• [Assignment]:
Set down the entries that follow exactly as written, leaving out any images.
⟨
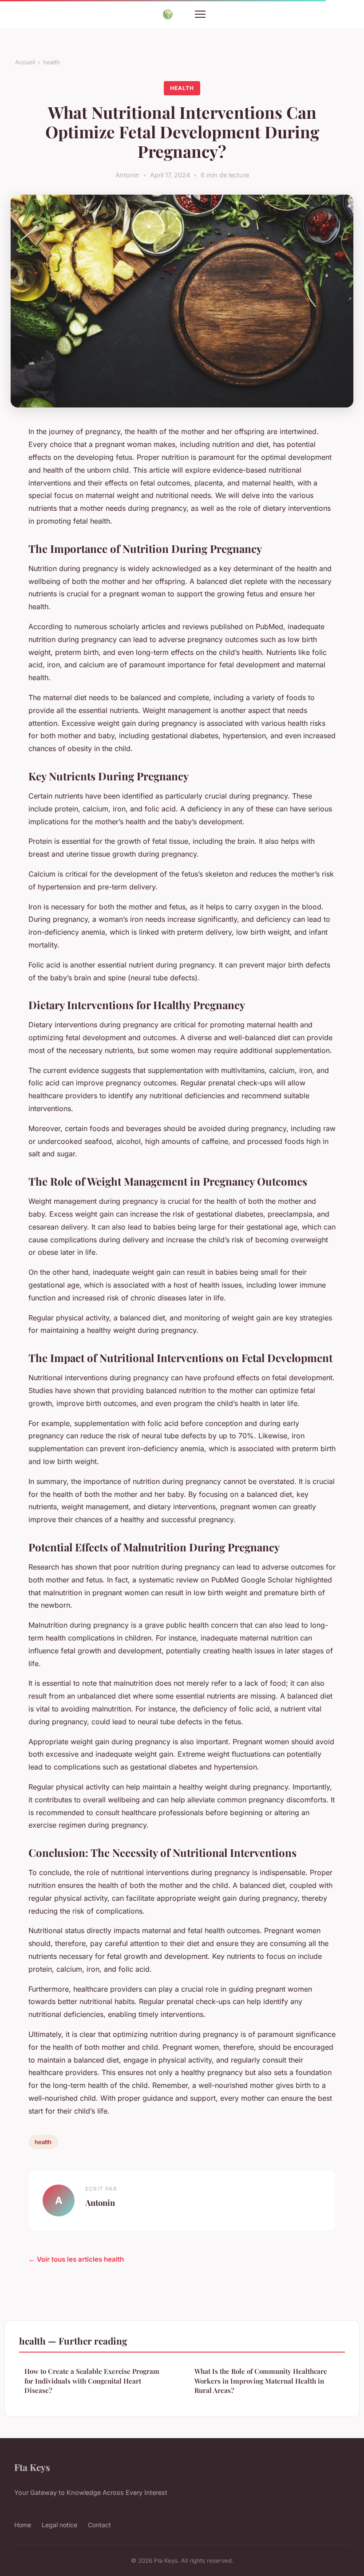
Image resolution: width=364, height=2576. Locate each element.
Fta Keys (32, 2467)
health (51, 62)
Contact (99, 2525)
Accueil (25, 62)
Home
⟩
• [Finished task]:
Image resolution: width=364, height=2576. Locate each element.
Fta Keys (32, 2467)
health (51, 62)
Contact (99, 2525)
Accueil (25, 62)
Home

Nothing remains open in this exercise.